=== Begin Enclosure ===

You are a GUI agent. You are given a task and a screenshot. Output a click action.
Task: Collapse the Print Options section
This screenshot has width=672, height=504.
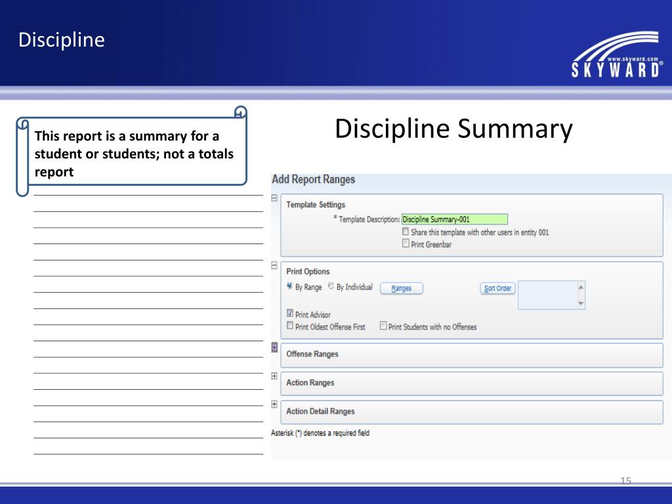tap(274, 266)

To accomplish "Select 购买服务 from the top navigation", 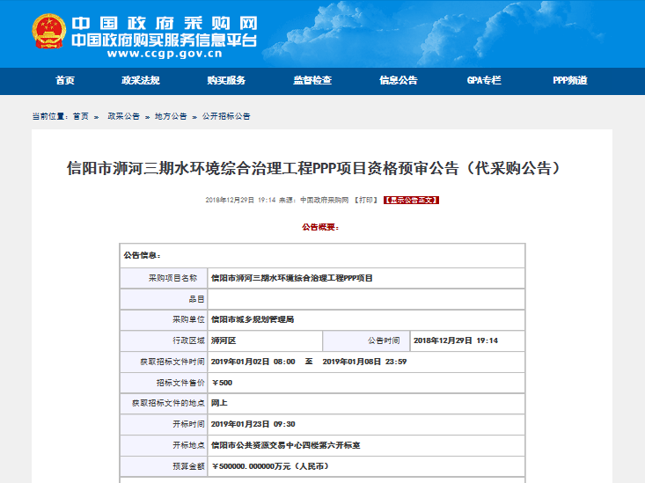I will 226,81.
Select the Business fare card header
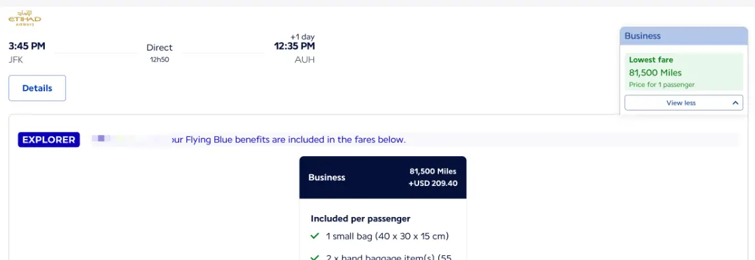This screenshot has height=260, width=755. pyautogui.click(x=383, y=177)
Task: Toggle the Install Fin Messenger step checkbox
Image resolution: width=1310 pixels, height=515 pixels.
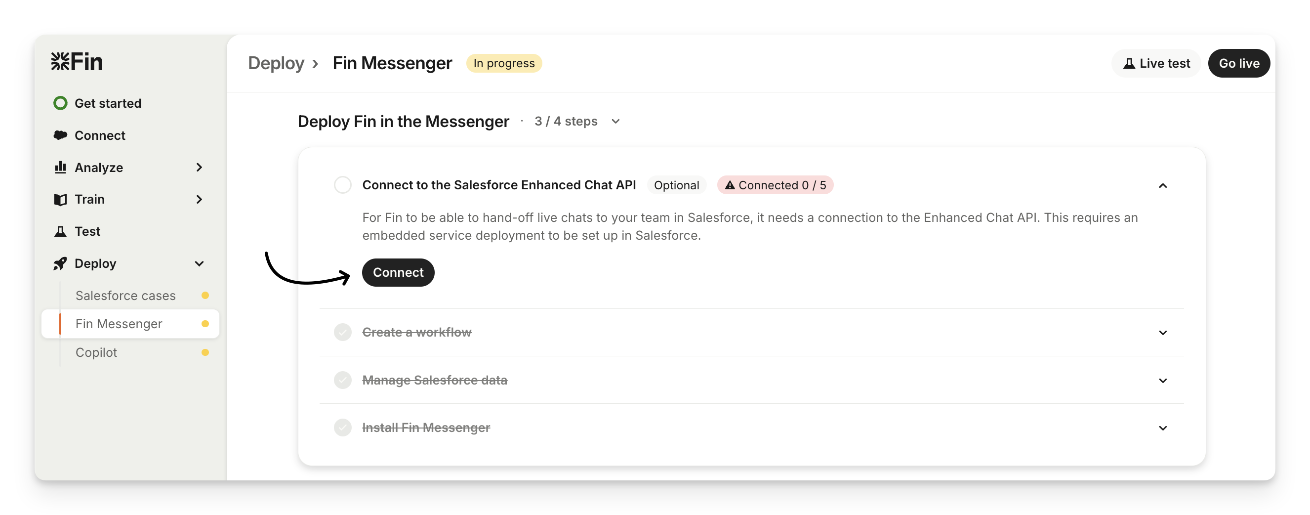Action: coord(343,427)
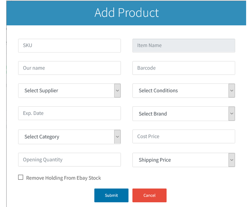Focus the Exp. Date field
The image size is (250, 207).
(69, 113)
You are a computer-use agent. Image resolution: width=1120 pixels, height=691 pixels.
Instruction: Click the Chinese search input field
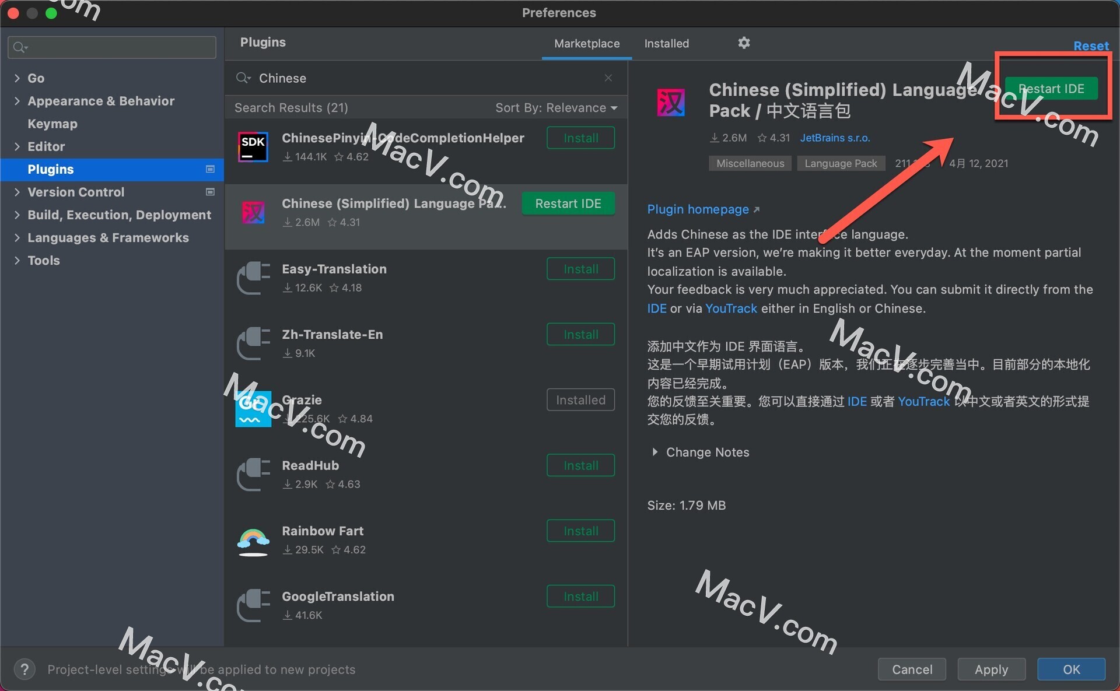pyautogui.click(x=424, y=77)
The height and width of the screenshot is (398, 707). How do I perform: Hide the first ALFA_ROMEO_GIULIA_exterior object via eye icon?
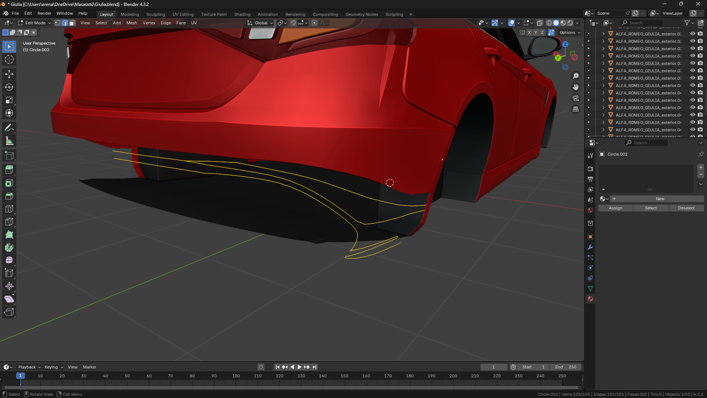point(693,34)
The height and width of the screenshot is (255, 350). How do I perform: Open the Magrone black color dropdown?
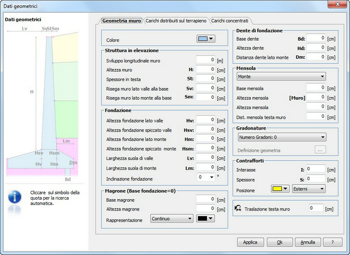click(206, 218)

=== End Enclosure ===

§ **Instructions to follow**
Once the line containing "Instruction: Click the" is found, copy it and each line after it through the end of the entries above exactly; nothing else, and no pictures.

§ **Answer below**
Instruction: Click the Chinese search input field
pyautogui.click(x=424, y=77)
The height and width of the screenshot is (398, 707). How do I perform: Hide the first ALFA_ROMEO_GIULIA_exterior object via eye icon?
point(693,34)
The height and width of the screenshot is (255, 350). How do I perform: Open the Magrone black color dropdown?
click(206, 218)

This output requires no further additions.